Io sospirava e voltava le pagine senza interrompere.

Capitis diminutio tria genera sunt — insistevano le dotte pagine; ed io proseguiva rialzando gli occhi dal libro con una compiacenza istintiva; — maxima, media, minima; tria enim sunt quae habemus: libertatem, civitatem, familiam. Igitur quum omnia haec amittimus... Omnia haec le so ancora.

Mandavo un sospiro a Mardocheo e voltavo pagina.

Proetoris verba dicunt: Infamia notatur....

Ed io sorridevo e senza avvedermene tiravo innanzi a ripetere a occhi chiusi le parole confortatrici del pretore.

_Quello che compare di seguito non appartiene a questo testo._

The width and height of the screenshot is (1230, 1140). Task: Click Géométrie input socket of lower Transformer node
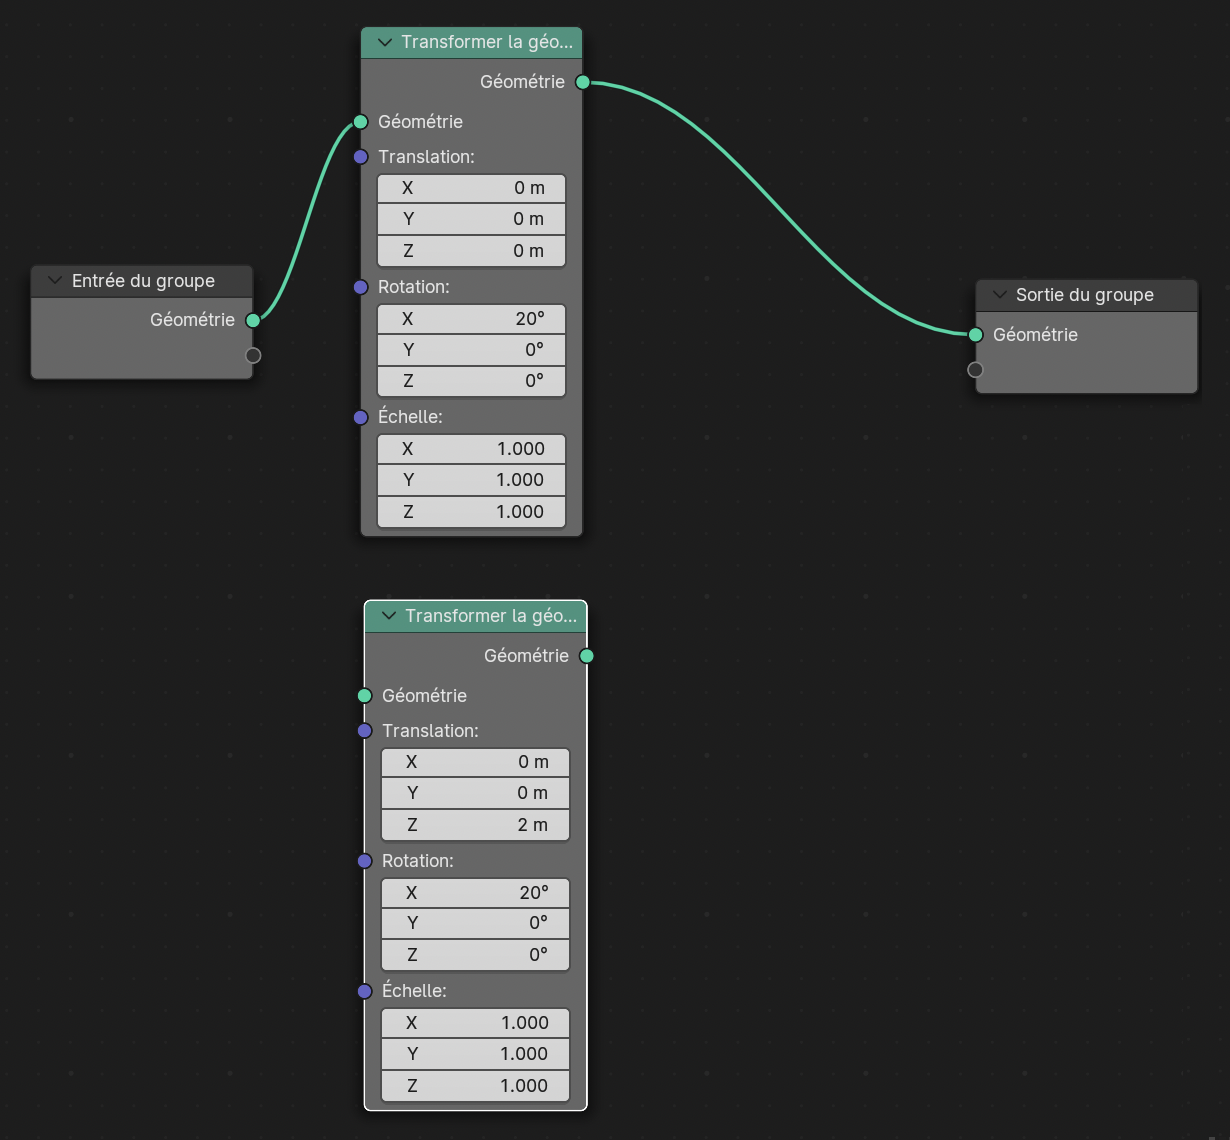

Ad ogni sentenza latina veniva dietro un codazzo di memorie allegre; mi ricordavo in che luogo, in qual'ora e in compagnia di chi avevo imparato a distinguere le res mancipi dalle nec mancipi, l'hereditas dalla bonorum possessio, mi era persino rimasto in mente che il vadimonium (quel vadimonium che gli studenti di terzo anno mandano inevitabilmente al diavolo per far ridere i matricolini) aveva prima messo di buon umore me, poi mi aveva servito a far lo spiritoso con altri.